Famous Military Dogs: Soldier's Best Friend
War dogs are not a new trend. The first historical reference to them comes from ancient Turkey around 600 BC. The first ruler, Alyattes had his soldiers release packs of dogs on rival troops during battle. The attack dogs were incredibly effective at startling and scaring the enemy cavalry horses. Beyond serving as attack dogs, canines have become extremely adept at aiding soldiers with a variety of war-time services such as: locating explosives, leading soldiers out of harm’s way, finding injured or hidden individuals, as well as providing cosmpanionship in the field.
Despite their value on the battlefield, not all dogs are suited for war. Through careful training and years of experience, the military has comprised a list of breeds that make the best war dogs. German shepherds, Labrador retrievers, and Belgian Malinois, remain at the top, yet a variety of breeds have had great wartime success. It is estimated that the US Armed Forces employees nearly 2,500 military war dogs in the field today.

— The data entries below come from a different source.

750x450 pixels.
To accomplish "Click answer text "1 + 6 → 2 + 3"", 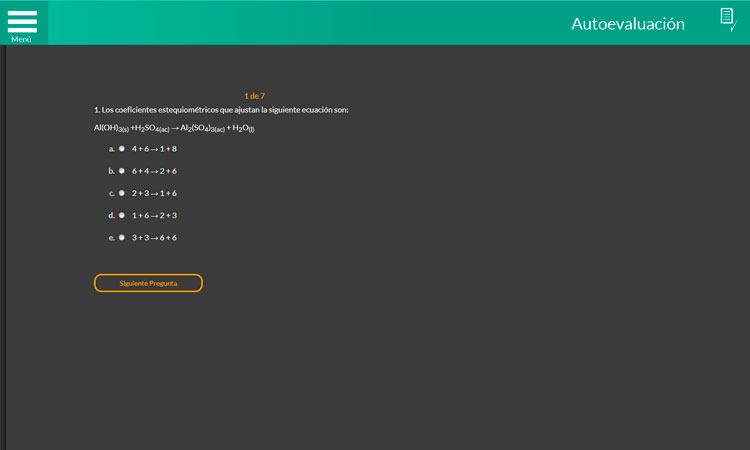I will (154, 215).
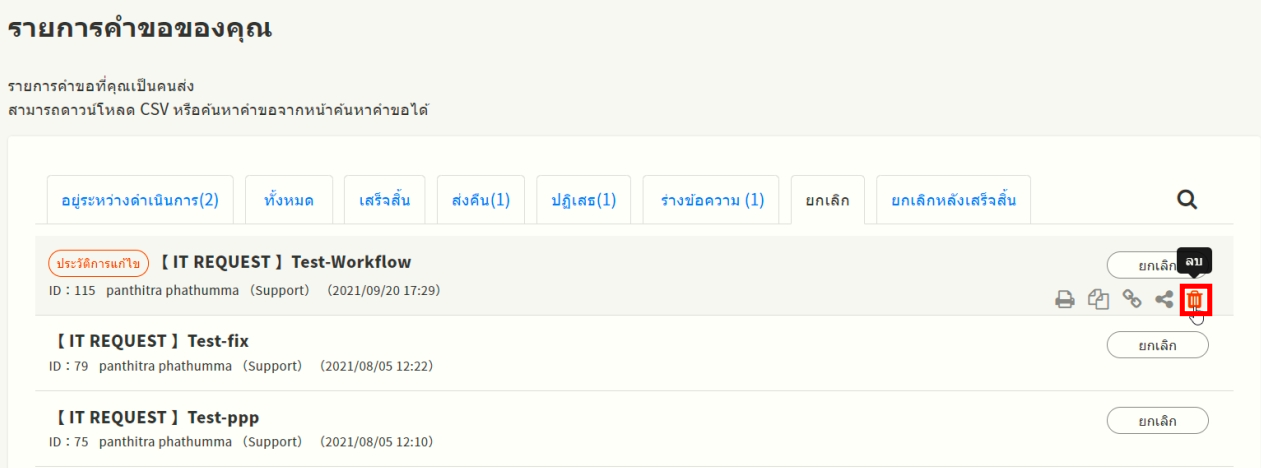1261x468 pixels.
Task: Click the ยกเลิก status button on Test-ppp
Action: pyautogui.click(x=1157, y=421)
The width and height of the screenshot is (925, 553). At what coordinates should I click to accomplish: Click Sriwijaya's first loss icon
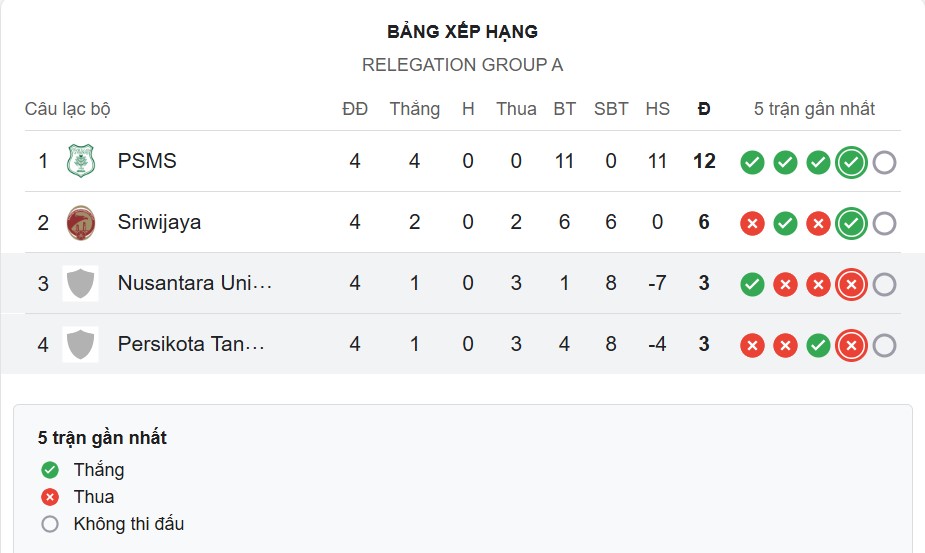752,223
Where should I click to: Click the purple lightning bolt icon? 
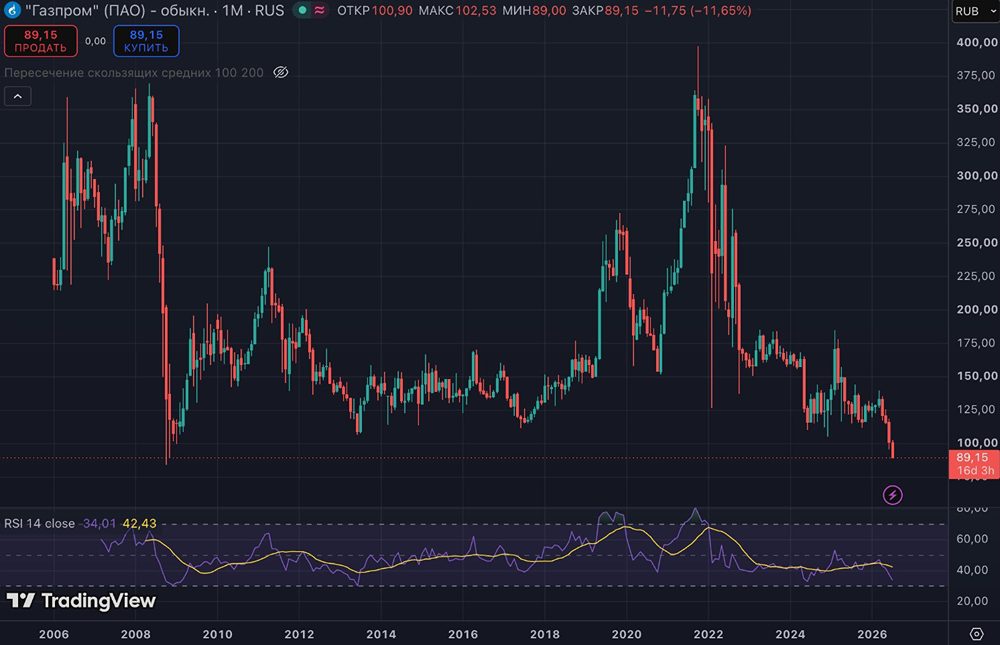(892, 494)
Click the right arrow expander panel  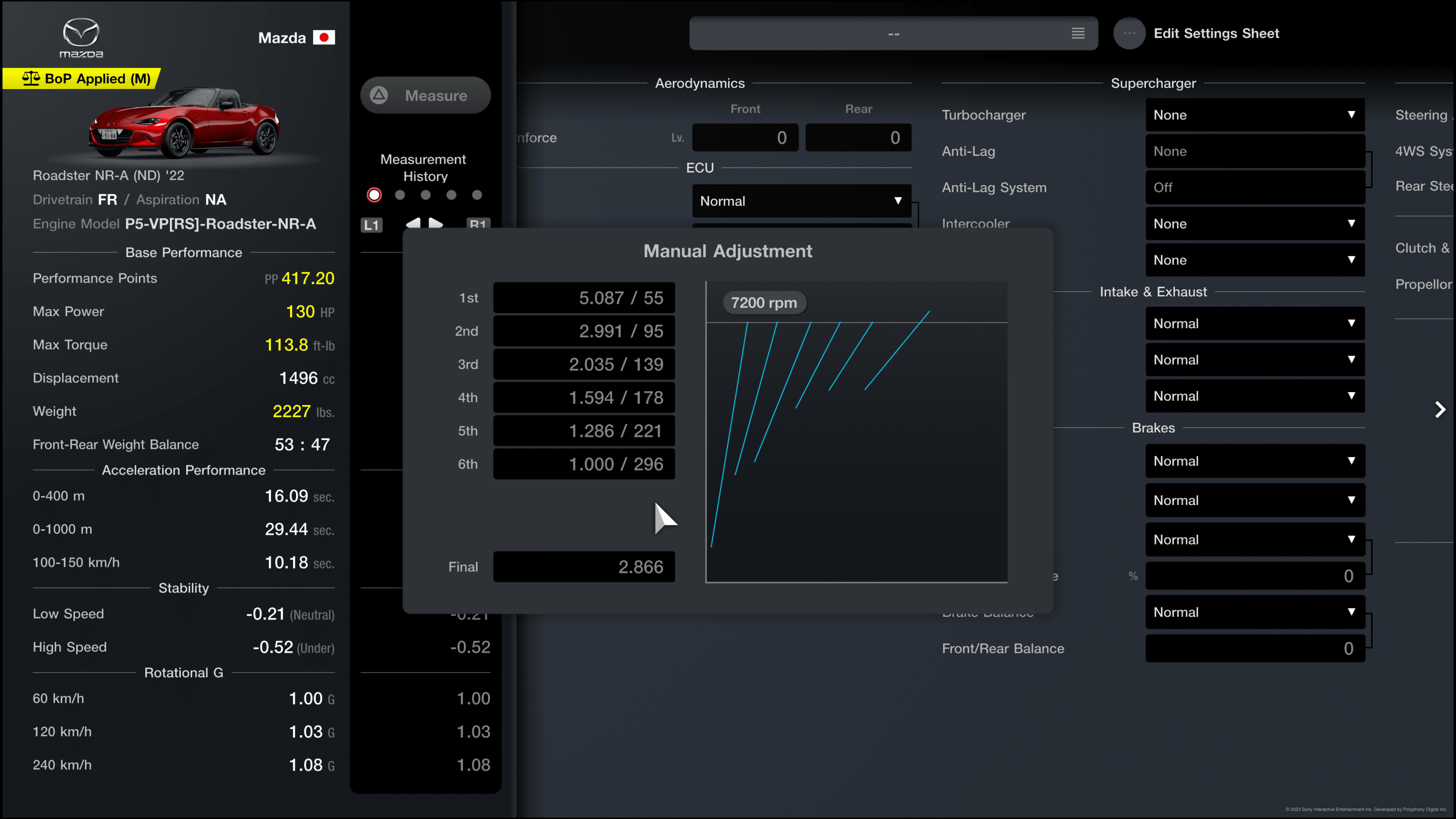(x=1440, y=409)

Let’s take a look at some of these hero dogs and how they earned their hero statuses.
The War on Terror was well underway in 2011 when Cairo was brought along on Operation Neptune Spear. As a young and eager Belgian Malinois, Cairo was a welcome addition to the Navy SEAL special ops team tasked with locating and killing Osama Bin Laden. Outfitted with tactical, surveillance and field support equipment, Cairo patrolled Bin Laden’s compound and helped to secure the perimeter. Cairo is partially responsible for keeping members of Navy SEAL Team 6 safe during their historical raid that lead to Bin Laden’s capture.
In the winter of 1966, Nemo and Airman 2nd Class Bob Thorneburg were on patrol at a cemetery near their airbase in Vietnam when they found themselves under enemy fire. In an effort to protect his handler, Nemo, a brave German Shepherd, took a bullet in the eye. Airman Thorneburg was shot in the shoulder. Upon being hit in the shoulder, Nemo aggressively attacked the Viet Cong to allow Thorneburg the time he needed to call for backup. Shortly after making the call for additional military support, Thorneburg fell unconscious. Nemo crawled on top of the Airman’s body to protect him until help arrived. Without his valiant efforts, 2nd Class Thorneburg would not have survived.

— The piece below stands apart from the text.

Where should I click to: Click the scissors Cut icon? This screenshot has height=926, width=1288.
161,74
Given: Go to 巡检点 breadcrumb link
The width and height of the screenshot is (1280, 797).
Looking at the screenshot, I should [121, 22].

Rags was not a “standard” military dog breed. He was a Cairn Terrier mix who served as the mascot of the 1st Infantry Division during World War I. Rags’ talent wasn’t discovered until his owner, Private James Donovan, was deployed into the field. Fearing for Rags’ life, Donovan left him back at base. To the amazement of his master, Rags found him fighting in the trenches. Private Donovan, recognizing Rags’ talent of finding people, was then trained to run messages between soldiers and camps. His heroic efforts saved many lives throughout WW I.

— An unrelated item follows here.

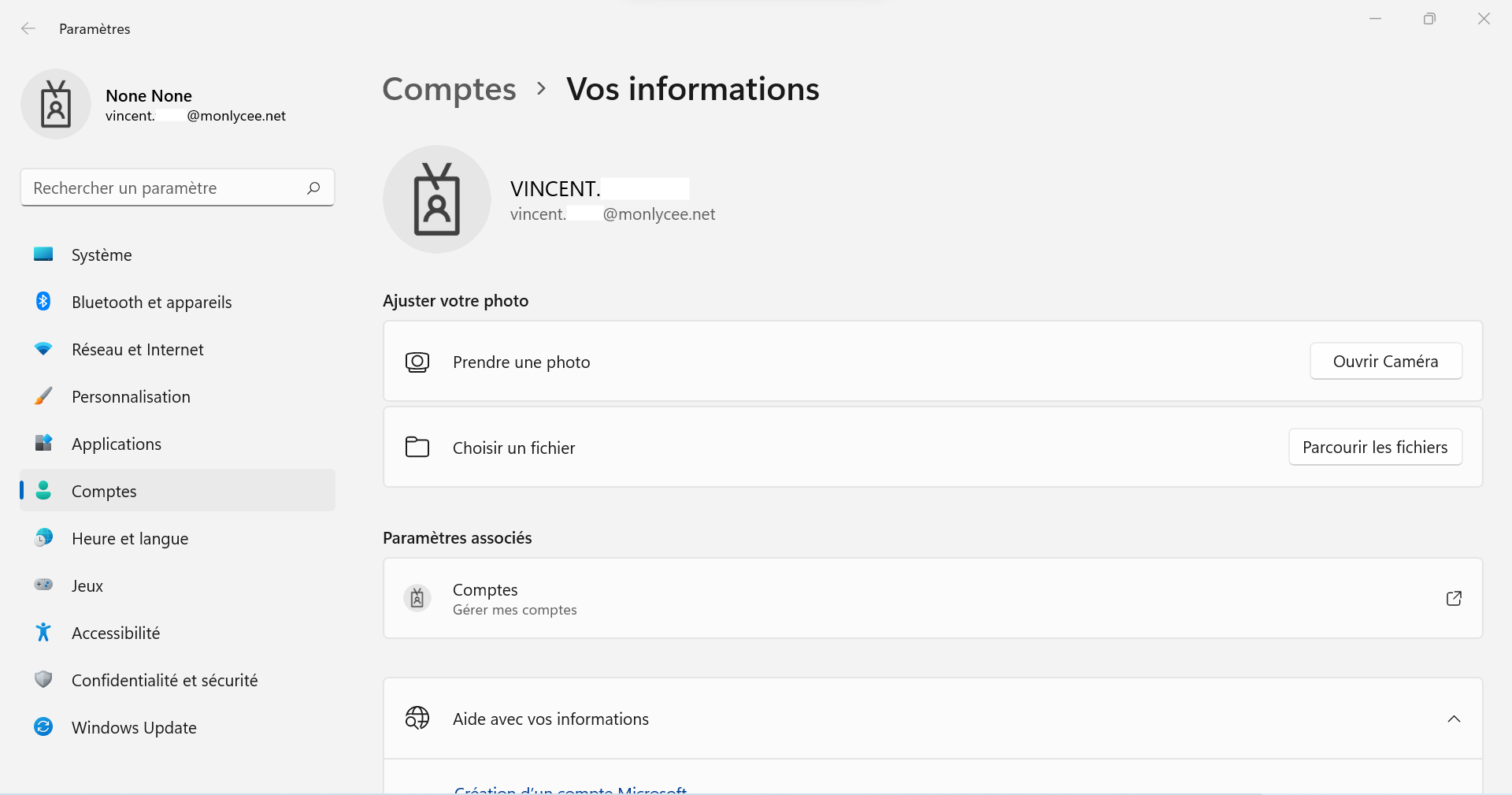Click the Accessibilité figure icon

pos(43,632)
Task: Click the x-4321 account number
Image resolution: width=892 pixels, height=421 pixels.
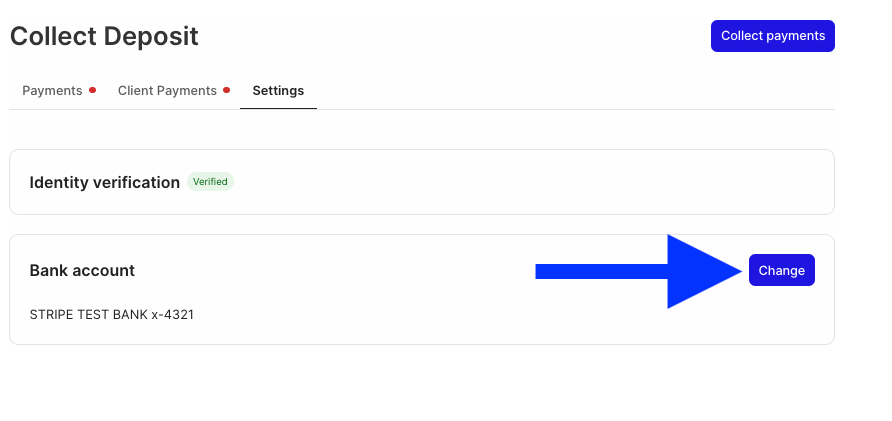Action: pyautogui.click(x=172, y=315)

A New Life for Retired Military Dogs
Surprisingly, it was not until November of 2015 that military dogs were returned to the US after serving in other countries. Prior to that, their fate was largely unknown. Some were abandoned, or passed around from soldier to soldier until the poor animal eventually passed away. President Obama changed all of that in 2015 by signing a law to guarantee the safe passage and return of all retired US military dogs. This law provided necessary funds for their flights home. As a result of these efforts, several non-profits have also been established to help transport those animals to their former handlers wherever they may reside within the United States. Finally, a fitting end for some of the bravest soldiers on the field.